Igor Francisco: No nosso estudo, identificamos 30 indivíduos (7,0%) com resistência ao dolutegravir (DTG), conforme registros do Sisgeno. Esses indivíduos apresentaram mutações maiores e acessórias associadas especificamente ao DTG, que, embora tenham sido detectadas em baixa proporção, são clinicamente relevantes do ponto de vista da saúde pública. A despeito da alta barreira genética do DTG à resistência, nossos resultados reforçam a importância do monitoramento contínuo dessas mutações e da investigação de seus determinantes clínicos. Ressalta-se que, mesmo diante do surgimento de resistência, o DTG permanece altamente eficaz no tratamento do HIV, com mais de 90% dos pacientes alcançando supressão viral sustentada quando aderem adequadamente ao tratamentos. Os achados deste estudo podem contribuir para o fortalecimento das estratégias de manejo clínico com DTG em PVHA, além de subsidiar políticas públicas nacionais e internacionais voltadas ao enfrentamento da epidemia.

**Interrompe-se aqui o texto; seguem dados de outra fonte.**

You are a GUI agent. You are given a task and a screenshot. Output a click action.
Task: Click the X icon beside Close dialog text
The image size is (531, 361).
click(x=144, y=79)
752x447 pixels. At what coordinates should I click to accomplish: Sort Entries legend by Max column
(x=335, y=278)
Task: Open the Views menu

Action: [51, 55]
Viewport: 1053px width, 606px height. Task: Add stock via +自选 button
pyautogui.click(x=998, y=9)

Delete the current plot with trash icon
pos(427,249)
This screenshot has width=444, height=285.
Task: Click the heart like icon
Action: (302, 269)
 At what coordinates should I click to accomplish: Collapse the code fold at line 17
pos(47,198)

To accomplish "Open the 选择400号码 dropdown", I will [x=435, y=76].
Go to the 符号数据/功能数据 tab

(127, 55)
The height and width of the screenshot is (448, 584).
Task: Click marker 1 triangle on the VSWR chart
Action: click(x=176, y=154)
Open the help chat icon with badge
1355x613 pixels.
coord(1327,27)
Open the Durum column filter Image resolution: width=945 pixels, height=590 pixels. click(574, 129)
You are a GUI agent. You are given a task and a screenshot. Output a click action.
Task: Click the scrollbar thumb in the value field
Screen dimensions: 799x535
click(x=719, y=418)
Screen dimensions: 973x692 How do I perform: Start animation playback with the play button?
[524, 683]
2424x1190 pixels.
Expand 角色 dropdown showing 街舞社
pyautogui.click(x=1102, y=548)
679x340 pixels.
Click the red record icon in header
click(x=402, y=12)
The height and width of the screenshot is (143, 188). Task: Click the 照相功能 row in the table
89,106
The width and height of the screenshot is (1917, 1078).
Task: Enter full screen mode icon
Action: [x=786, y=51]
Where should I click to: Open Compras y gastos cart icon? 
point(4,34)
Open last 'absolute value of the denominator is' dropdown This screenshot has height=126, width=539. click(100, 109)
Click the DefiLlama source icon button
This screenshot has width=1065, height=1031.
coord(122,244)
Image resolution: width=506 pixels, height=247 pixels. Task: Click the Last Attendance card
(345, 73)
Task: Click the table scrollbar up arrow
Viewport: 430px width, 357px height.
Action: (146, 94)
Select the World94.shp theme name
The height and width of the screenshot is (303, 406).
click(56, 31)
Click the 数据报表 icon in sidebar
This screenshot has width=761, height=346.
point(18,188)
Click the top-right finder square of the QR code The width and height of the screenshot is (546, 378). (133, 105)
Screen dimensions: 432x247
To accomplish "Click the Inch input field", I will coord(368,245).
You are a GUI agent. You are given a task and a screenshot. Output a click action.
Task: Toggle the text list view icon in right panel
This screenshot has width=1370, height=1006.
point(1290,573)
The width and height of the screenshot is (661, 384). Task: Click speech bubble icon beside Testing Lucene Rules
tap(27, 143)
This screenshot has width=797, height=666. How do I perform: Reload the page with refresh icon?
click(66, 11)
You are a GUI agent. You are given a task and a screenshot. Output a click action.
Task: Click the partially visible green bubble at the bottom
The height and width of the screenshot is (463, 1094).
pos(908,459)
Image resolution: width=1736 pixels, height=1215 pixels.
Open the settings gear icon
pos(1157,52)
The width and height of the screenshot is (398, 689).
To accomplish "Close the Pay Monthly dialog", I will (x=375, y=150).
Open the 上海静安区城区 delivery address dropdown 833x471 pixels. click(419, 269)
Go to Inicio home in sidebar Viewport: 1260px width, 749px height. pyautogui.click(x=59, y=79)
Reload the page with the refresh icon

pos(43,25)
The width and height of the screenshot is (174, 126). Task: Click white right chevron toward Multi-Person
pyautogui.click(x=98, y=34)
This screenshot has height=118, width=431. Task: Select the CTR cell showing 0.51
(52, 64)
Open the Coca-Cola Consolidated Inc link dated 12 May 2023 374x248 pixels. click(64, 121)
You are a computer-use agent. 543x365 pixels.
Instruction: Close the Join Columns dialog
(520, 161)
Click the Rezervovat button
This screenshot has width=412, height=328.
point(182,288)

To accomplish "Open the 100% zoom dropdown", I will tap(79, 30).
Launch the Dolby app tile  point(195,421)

Agência Aids: Entre os resultados, algumas mutações como N155H e E138K foram mais recorrentes. Qual a implicação clínica dessas mutações e por que elas merecem atenção especial?
Igor Francisco: Inicialmente, foram identificados 202.607 indivíduos no Siclom. Destes, 167.438 iniciaram esquemas contendo Tenofovir, Lamivudina e Dolutegravir (TDF/3TC+DTG). Desses, 1.050 (0,63%) tinham registro de realização de genotipagem no Sisgeno, dos quais 430 fizeram o exame após 12 semanas do início da terapia – critério adotado para inclusão na análise de resistência.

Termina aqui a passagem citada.